- **Extract provided**:
════════════════
And that’s really been the best reward, because at 17 and 15, I’m getting to know a whole lot about these humans in ways that can really take me back in my old bag of like, “You will do this,” or, “You will not do that.” And then create a distance between me and the human in a way that is not actually natural. It’s not necessary. It’s not healthy. And it doesn’t go in the direction of the type of world that I want to be in and participate in.
So, that’s been the biggest thing.
PAM: Yeah. I love that, because so quickly, when you start thinking about it and pulling it apart, you realize that the curriculum, the whole, what somebody should know by what age, really doesn’t fit with being a human being in the world. So quickly, you see that learning, it happens. It’s awesome. But it’s a byproduct of being and playing and doing when they’re free to choose what they are interested in doing. The learning just shines through and you can’t even stop them. I mean, why would you? But to say, “Well, what are you learning now?”
AKILAH: Exactly.
PAM: That takes them so out of the moment to think.
AKILAH: Exactly. We develop the skills of witnessing and participating, so that we don’t necessarily have to ask those questions. And then, too, we also get to question our idea of why we would think they need to learn a thing by a certain time. Who decides? For a lot of the Black communities, we have always had the issue of what you are learning. What’s missing from what you are learning? The idea that, no matter where you come from and what your background is, there is this one idea of what learning is and if you don’t fit it, you’re the problem. And then, that carries out beyond the classroom.
So, one of the things that I think unschooling helps us to recognize is the problematic nature of this heavily marketed idea of standardized education, to see it for what it actually is, which is just really good marketing around things to buy. Things to buy, things to oppress, things to keep separation, things that are just really outside of the type of things we get to really pay attention to and say, do I even want to participate in that?
════════════════
Dataset items:
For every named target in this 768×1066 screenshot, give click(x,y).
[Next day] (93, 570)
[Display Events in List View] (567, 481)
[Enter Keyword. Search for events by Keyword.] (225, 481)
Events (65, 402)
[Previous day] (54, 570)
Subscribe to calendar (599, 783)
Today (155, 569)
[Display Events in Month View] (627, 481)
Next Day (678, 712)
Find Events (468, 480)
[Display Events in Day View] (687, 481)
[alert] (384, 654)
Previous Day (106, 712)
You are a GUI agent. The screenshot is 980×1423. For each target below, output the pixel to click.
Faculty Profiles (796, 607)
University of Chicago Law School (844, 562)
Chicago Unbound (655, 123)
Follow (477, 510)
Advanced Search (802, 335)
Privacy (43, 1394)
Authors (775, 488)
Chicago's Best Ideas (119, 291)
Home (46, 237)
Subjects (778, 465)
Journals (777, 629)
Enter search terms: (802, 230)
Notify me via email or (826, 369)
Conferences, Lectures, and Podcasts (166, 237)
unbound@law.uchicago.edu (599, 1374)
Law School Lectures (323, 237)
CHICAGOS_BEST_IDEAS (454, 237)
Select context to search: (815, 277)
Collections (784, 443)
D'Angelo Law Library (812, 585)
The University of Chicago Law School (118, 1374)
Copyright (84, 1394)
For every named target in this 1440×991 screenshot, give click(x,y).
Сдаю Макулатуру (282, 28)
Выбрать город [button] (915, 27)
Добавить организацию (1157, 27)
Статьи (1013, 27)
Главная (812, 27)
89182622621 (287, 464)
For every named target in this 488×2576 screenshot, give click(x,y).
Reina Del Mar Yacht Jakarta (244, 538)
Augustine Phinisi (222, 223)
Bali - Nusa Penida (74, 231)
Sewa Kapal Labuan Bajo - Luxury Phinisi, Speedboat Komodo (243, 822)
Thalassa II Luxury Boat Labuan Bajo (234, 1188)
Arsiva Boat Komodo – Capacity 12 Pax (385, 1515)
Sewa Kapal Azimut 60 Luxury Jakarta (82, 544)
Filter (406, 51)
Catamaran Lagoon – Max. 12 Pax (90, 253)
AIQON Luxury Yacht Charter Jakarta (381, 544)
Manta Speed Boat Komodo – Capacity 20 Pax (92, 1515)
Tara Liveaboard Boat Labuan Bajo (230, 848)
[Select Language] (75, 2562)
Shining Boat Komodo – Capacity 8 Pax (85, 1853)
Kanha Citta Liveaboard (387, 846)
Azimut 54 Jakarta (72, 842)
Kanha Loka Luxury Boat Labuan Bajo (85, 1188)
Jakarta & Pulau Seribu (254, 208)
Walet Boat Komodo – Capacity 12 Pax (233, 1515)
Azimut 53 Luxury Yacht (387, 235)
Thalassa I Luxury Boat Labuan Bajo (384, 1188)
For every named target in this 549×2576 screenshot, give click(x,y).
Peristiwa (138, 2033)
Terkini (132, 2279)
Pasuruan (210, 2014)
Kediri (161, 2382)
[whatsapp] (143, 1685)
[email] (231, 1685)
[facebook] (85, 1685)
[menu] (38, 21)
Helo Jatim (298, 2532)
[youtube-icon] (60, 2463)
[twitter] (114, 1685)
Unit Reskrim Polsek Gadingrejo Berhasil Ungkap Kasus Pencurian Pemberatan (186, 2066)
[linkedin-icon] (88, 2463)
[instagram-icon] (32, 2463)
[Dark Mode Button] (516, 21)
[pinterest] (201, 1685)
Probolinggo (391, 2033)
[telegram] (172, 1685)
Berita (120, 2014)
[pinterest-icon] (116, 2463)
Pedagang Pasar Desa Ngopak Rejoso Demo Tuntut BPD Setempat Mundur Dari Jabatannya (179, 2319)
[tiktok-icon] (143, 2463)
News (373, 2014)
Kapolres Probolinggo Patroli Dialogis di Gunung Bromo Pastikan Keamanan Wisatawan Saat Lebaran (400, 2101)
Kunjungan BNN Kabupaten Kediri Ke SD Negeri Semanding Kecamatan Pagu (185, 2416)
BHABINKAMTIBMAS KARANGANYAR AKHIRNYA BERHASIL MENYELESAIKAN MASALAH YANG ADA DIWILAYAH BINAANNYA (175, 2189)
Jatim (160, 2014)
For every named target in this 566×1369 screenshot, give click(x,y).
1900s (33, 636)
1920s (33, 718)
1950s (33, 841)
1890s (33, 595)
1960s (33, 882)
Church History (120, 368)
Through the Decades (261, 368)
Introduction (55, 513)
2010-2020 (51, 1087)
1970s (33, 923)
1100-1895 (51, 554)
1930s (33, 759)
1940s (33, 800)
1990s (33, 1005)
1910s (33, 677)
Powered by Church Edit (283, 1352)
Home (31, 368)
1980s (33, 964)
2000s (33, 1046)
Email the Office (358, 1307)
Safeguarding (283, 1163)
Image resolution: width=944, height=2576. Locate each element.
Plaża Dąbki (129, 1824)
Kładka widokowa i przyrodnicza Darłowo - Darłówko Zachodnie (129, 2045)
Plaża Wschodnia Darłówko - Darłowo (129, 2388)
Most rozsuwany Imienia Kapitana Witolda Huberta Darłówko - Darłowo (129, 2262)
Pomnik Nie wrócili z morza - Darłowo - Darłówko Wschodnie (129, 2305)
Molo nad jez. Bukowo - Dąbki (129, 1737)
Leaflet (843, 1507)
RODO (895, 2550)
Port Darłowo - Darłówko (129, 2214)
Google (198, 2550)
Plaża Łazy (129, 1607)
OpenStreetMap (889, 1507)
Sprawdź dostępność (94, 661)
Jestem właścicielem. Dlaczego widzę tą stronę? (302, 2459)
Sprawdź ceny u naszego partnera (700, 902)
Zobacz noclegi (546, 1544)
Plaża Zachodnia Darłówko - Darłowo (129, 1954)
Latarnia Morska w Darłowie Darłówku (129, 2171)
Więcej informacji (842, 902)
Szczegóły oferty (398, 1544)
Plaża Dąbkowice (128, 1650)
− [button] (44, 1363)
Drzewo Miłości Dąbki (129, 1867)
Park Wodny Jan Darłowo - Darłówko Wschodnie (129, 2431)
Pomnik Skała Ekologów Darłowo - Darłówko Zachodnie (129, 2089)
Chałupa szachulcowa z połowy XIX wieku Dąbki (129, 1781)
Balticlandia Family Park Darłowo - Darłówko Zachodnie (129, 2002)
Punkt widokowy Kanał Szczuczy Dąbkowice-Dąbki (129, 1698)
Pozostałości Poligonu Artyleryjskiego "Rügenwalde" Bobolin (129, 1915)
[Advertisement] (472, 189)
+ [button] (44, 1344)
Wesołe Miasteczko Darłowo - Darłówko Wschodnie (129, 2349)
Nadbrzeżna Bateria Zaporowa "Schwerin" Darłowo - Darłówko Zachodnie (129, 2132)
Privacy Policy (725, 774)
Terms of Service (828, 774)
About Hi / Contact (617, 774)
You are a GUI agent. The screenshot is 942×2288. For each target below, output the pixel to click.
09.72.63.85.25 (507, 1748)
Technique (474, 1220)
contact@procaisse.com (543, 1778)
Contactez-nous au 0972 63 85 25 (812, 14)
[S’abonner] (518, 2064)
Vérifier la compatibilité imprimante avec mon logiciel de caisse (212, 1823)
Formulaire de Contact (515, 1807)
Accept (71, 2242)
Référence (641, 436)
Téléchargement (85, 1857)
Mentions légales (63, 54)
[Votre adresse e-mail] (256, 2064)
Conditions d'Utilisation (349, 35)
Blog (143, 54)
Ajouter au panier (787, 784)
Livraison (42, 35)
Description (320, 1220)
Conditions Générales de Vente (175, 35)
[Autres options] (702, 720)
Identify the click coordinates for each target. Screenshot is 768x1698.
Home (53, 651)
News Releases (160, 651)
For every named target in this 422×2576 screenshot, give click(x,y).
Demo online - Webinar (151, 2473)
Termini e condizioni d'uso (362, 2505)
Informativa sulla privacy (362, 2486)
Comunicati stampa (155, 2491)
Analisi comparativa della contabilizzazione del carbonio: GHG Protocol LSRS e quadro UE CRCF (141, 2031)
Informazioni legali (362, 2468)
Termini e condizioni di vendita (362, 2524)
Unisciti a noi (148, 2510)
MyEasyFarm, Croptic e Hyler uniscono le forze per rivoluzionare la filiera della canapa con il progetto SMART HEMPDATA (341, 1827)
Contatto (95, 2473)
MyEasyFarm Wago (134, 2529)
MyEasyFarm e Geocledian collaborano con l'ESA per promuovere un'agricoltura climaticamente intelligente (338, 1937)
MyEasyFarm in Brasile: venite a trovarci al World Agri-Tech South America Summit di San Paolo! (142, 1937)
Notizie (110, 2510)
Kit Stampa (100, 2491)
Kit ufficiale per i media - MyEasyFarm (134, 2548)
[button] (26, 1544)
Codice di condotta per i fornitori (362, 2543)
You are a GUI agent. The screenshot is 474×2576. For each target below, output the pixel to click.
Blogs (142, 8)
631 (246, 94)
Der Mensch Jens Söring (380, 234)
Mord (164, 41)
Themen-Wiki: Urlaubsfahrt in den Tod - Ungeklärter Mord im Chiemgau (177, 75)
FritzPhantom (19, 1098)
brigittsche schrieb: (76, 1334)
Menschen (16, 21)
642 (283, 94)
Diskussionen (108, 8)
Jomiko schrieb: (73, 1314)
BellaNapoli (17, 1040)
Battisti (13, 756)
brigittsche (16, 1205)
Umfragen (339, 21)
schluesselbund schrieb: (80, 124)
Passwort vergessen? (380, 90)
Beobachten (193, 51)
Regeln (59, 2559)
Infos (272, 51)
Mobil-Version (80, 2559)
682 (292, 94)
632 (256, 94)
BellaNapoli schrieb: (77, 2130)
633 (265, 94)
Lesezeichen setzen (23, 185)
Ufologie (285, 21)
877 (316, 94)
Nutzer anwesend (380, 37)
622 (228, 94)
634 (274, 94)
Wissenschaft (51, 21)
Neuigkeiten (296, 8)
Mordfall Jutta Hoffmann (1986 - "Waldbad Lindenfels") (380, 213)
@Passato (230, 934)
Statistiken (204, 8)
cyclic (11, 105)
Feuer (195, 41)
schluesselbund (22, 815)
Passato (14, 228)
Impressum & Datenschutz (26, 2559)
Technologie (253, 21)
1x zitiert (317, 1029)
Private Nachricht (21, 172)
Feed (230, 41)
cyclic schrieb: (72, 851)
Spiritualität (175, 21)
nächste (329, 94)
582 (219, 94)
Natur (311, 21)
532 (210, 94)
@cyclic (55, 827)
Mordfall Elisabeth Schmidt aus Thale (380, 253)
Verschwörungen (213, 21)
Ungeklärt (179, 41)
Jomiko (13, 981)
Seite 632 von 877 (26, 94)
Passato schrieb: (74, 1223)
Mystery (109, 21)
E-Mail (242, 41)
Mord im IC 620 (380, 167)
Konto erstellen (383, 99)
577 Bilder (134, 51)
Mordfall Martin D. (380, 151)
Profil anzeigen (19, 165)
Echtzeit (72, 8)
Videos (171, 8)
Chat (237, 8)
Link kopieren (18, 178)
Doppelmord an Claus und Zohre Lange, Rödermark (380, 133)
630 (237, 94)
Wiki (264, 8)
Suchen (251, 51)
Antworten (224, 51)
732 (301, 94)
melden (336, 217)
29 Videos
════════════════
- **Work to do**:
In the unschooling conversation, why does Pam object to asking children, "Well, what are you learning now?" Answer in one to three sentences. The dataset items aren't needed here.

- **Written reply**:
Pam says the question takes children out of the moment and makes them stop to think. She sees learning as something that happens on its own as a byproduct of being, playing and doing when children are free to choose their interests.